DescriptionUnderactuated robots are mechanical systems with fewer control inputs than their degrees of freedom (DOF). Inverted pendulums, bicycles and walking robots are a few examples of such systems. Underactuated balance robots are underactuated robots that must perform the balancing and tracking tasks simultaneously. The balancing task requires the robot to maintain its balance around possibly unstable equilibrium points, while the tracking task requires it to track desired trajectories. For these competing tasks, a common guideline to design controllers is to identify a low dimensional subspace of the state space, called a latent manifold, on which the balancing and tracking tasks are consistent and compatible. The approach of latent manifold identification is called model reduction. Previous works apply model reduction to physical-principled models with well understood dynamics structures. This dissertation proposes machine learning-based model reduction approaches for modeling high dimensional robots, extracting balancing skills from demonstration data and
controlling robots with data-driven models.

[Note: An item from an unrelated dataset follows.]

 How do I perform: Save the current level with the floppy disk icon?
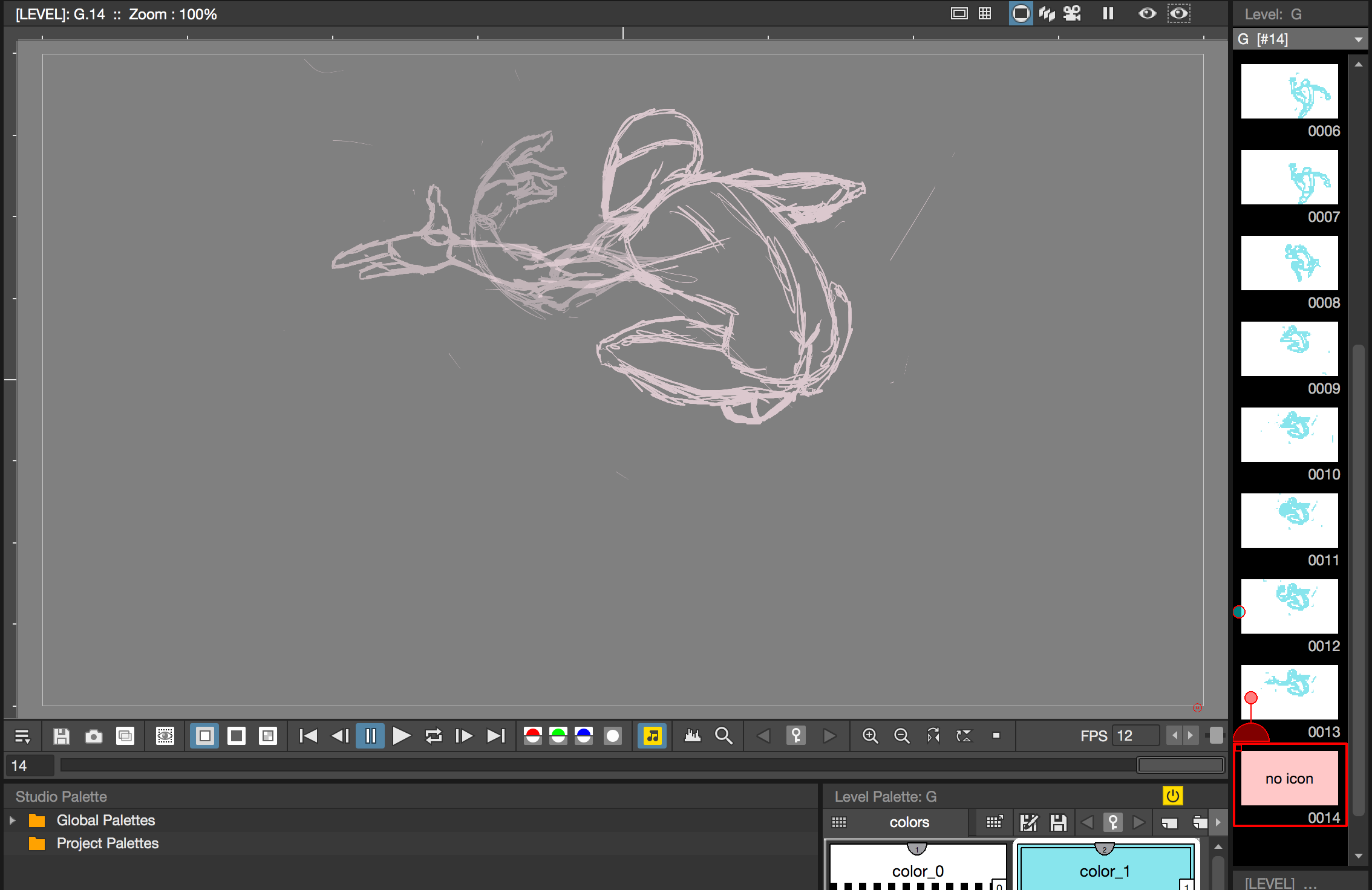click(x=61, y=736)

Several aspects of machine learning make it attractive for use in model reduction and control applications for underactuated robots. First, the system dynamics learned from collected data can be more accurate than analytical models derived from physical laws. For high dimensional motion, it is also easier to build learning-based latent space models than any physical models. Second, a latent manifold that encodes balancing skill can be learned from the demonstrated trajectories. One application example is to transfer human walking skills to humanoid robots by enforcing humanoid robots onto the latent manifold identified from human trajectories. Finally, optimization-based controllers such as model predictive control (MPC) and reinforcement learning can be integrated with the learned model and applied to stabilize the learned open-loop dynamics onto the desired latent manifolds.
In this dissertation, we introduce a framework that integrates the physical-based robot model with the learning-based latent manifold model for high dimensional human limbs motion to achieve pose estimation of human-robot interactions. Human-bikebot interaction is used as an example to demonstrate the proposed approach. We extend the physical latent manifold-based controller to achieve biped slip recovery. We reveal the relationship between learning-based model reduction and physical-based model reduction for high dimensional dynamics such as human legged locomotion. One of our final goals is to design learning-based controllers to achieve biped walking and slip recovery. The balancing while tracking problem has been successfully solved by designing physical model-based controllers to stabilize the system state onto the balance equilibrium manifold (BEM). However, its application has been restricted to systems with well understood dynamics structures. In the last part of this dissertation, we adopt the BEM concept to design a learning model-based control framework. The system dynamics is identified without prior physical knowledge nor successful balancing demonstrations. The proposed framework achieves superior control performance compared to the physical model-based approach, and provides analytical performance guarantees. The works in this dissertation are demonstrated using multiple robotic platforms such as an inverted pendulum, a bikebot and a biped robot.